## WORK ORDER
For each line of the data below, copy it if it holds the word "screenshot".

## SUPPLIED DATA
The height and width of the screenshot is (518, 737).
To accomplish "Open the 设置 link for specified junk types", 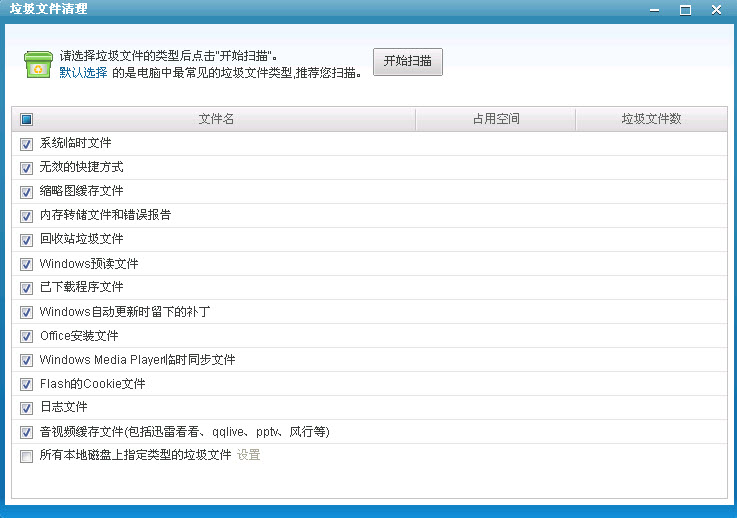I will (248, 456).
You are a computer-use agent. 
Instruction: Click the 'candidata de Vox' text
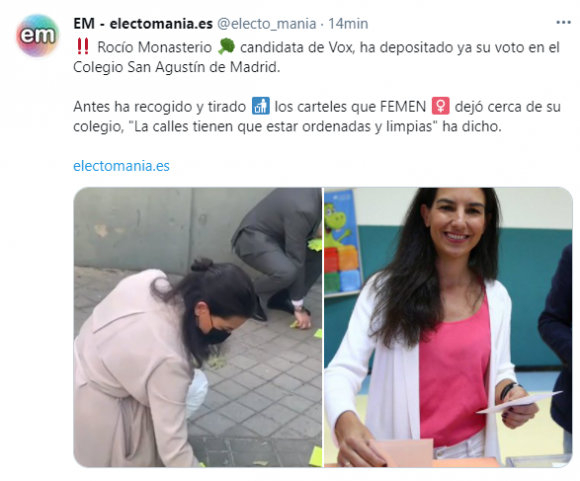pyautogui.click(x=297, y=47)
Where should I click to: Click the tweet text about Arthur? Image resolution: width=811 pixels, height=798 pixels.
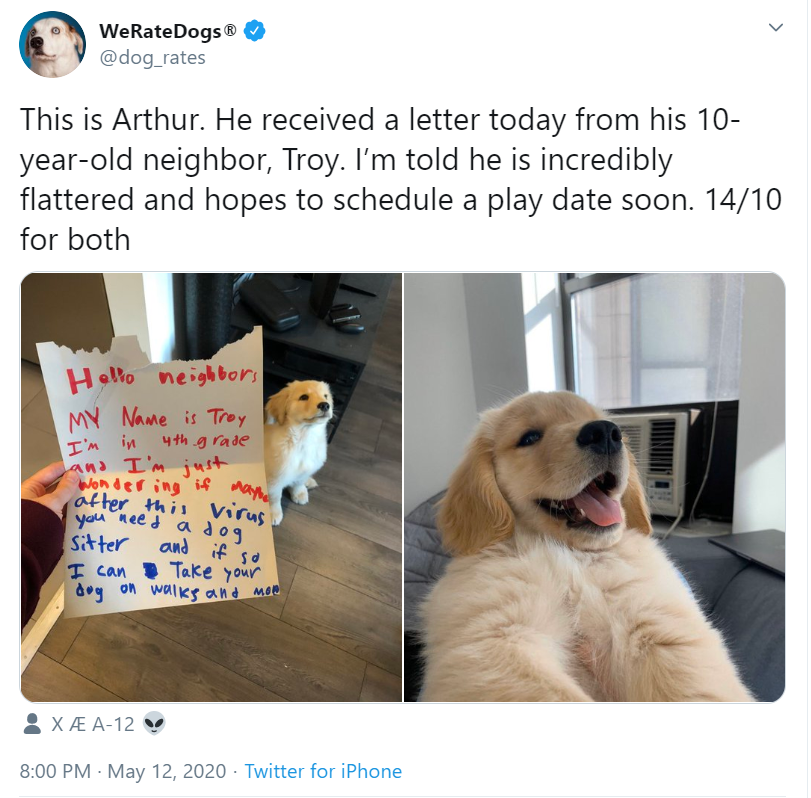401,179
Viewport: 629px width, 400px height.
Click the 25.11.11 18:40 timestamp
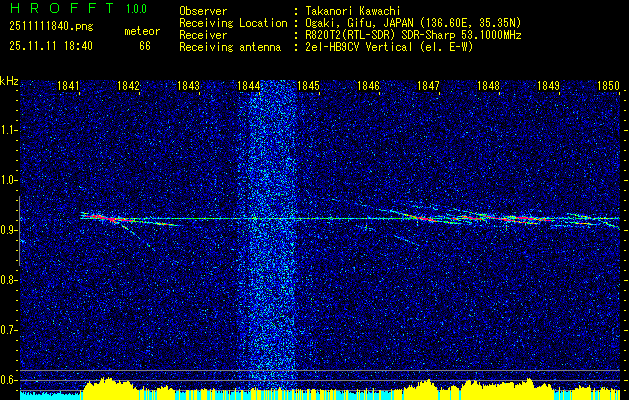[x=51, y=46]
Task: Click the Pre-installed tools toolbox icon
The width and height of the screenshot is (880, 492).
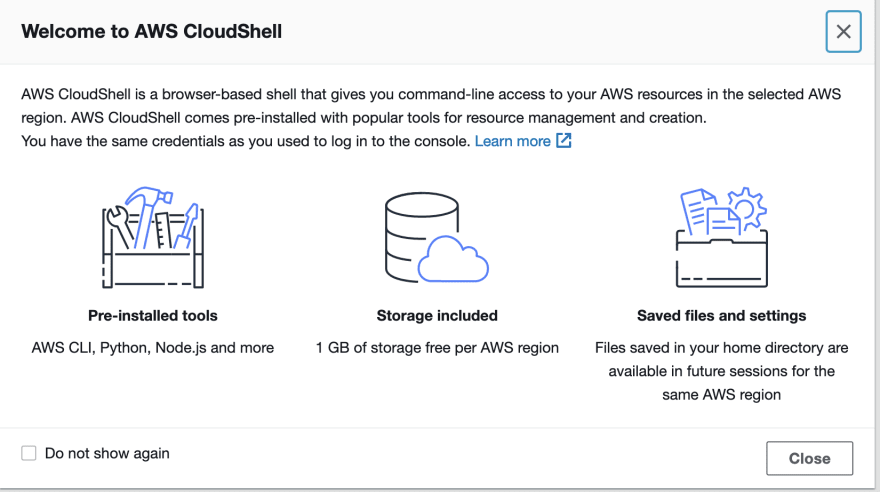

## SOLUTION TO THIS PROBLEM
The height and width of the screenshot is (518, 737).
The width and height of the screenshot is (880, 492).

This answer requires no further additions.